7 Mart 2016 Tarihli Yazı

Diriliş

2013 yılından bu tarafa gün geçtikçe dozu artan ve alenileşen sistematik bir uluslar arası saldırı altında olduğumuzu artık kimse inkâr edemez. Daha önceleri bu günleri görerek yazan ve konuşan insanları komplo teorisi bunlar diye küçümseyen, alaya alanların, hatta ülkenin cumhurbaşkanı bu saldırıları “bir üst akıl koordinasyonu” diye tanımladığında bunu “hezeyan ve akıl tutulması” diye değerlendiren bir takım kifayetsizlerin bu günlerde sesi çıkmıyor. Çıkanların da hangi odaklara angaje olarak bu saldırı projesinde yer aldıklarını görüyoruz.

İçeriden ve dışarıdan terör örgütleri ülkemize saldırırken, Türkiye Cumhuriyeti devleti, terör örgütlerine destek olmakla suçlanmaya çalışılırken, yıllardır beraber yol yürüdüğümüz müttefiklerimiz açıktan ülkemize saldıran terör konsorsiyumunu desteklerken ne oluyor diye soranları, ülkeye sahip çıkanları, kirli ittifakları ve kanlı planları deşifre edenleri, komplocu, trol ve troliçe diye değersizleştirmeye çalışanlar ya zavallı muhterislerdir ya da bu saldırı planının bir parçasıdırlar. Hatta daha ileri gidip, bu yaşadıklarımız Türkiye’nin yanlış dış politika tercihlerinden kaynaklanıyor diyenler, sorumlusu Ak Parti’dir, Erdoğan’dır diyenler eğer cahil değillerse bu hainlerle işbirliği içerisindedir.
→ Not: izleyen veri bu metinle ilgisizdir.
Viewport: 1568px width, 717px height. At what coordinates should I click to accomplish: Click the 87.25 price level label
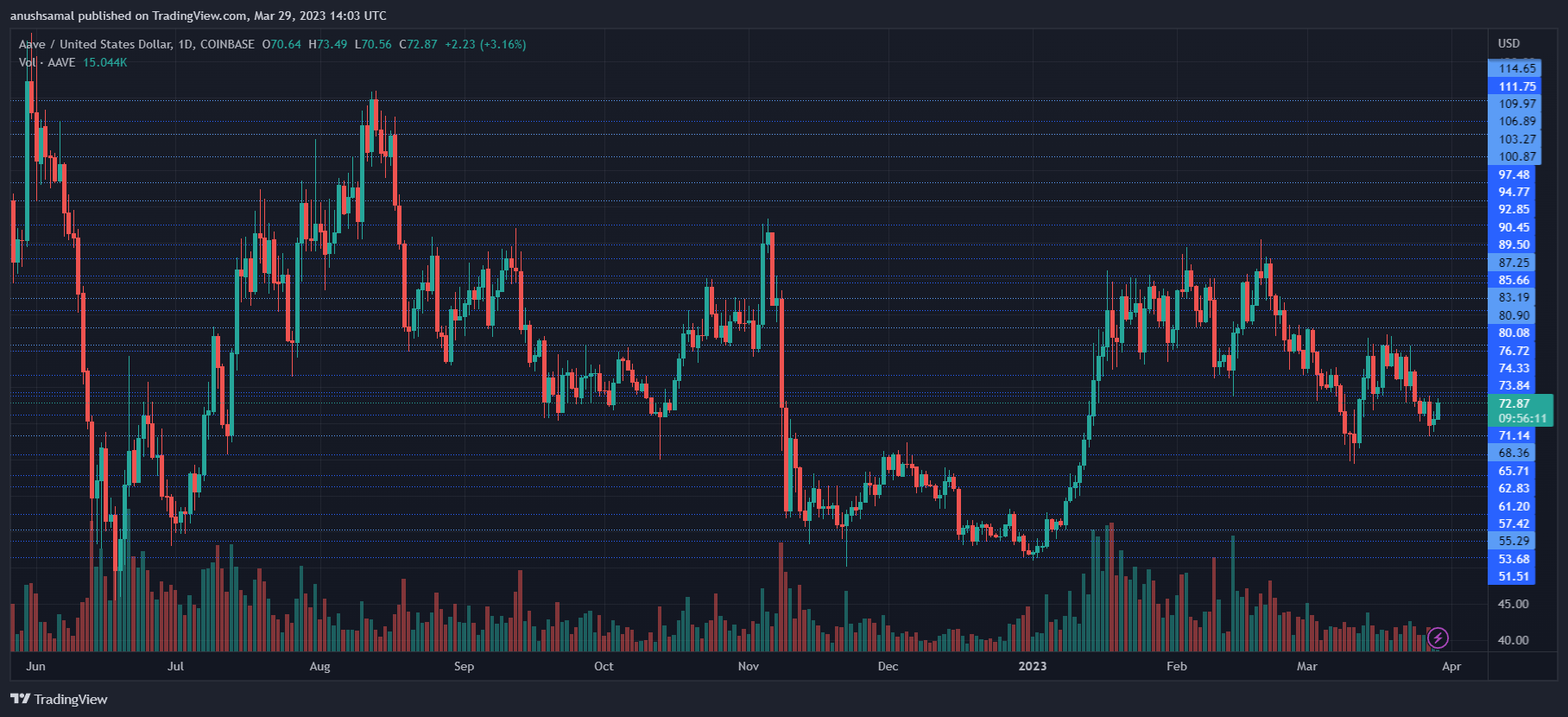(x=1514, y=263)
Evet ifadelerin ağır olduğunu biliyorum. Yaşadığımız bu tarihi süreç, net tanımlamalar gerektirdiği için eğip bükmeden net ifade ediyorum. Bugün iki cephe vardır ve şu an savaştayız. Ya bu ülkenin, bu milletin yanında saf tutacağız ya da bu ülkeye saldıranların cephesine cephane taşıyacağız. Bu savaşa girmeyi biz tercih etmedik. Biz ne kadar kaçınsak da bu milleti durdurmak için bu savaşı başlattılar. Çünkü onlar da biliyor ki Türkiye’yi şimdi durduramazlarsa bir daha fırsatları olmayabilir.

Tarih, milletlerin ve coğrafyaların belirli bir zaman derinliğinde güç merkezlerinin kayarak ön plana çıktığına veya geriye düştüğüne şahitlik eder. İki kutuplu dünya düzeni yıkıldıktan sonra Akdeniz havzasının ve Balkanlardan Orta Asya’ya kadar uzanan coğrafyanın, Türkiye öncülüğünde yeniden dirildiğine şahitlik ediyoruz. Yüzyıllık ataletten ve sinmişlikten sonra yeniden bu milletin bir özne olarak tarih sahnesine çıktığına tanıklık ediyoruz. İşte bu ülkeye saldırmalarının amacı bu dirilişi canlanmadan boğabilmektir. Suriye’ye bütün dünyanın silahlı güçlerinin toplanması bunun içindir. “Erdoğan’ı başkan yaptırmayacağız” ifadesi, bu boğma planının mottosudur. “Erdoğan gitsin” demek “Türkiye durdurulsun” demektir. “Yetmez Erdoğan yargılansın” demek bu dirilişe teşebbüs edenler cezalandırılsın, bir daha kimse bu işe cesaret edemesin demektir.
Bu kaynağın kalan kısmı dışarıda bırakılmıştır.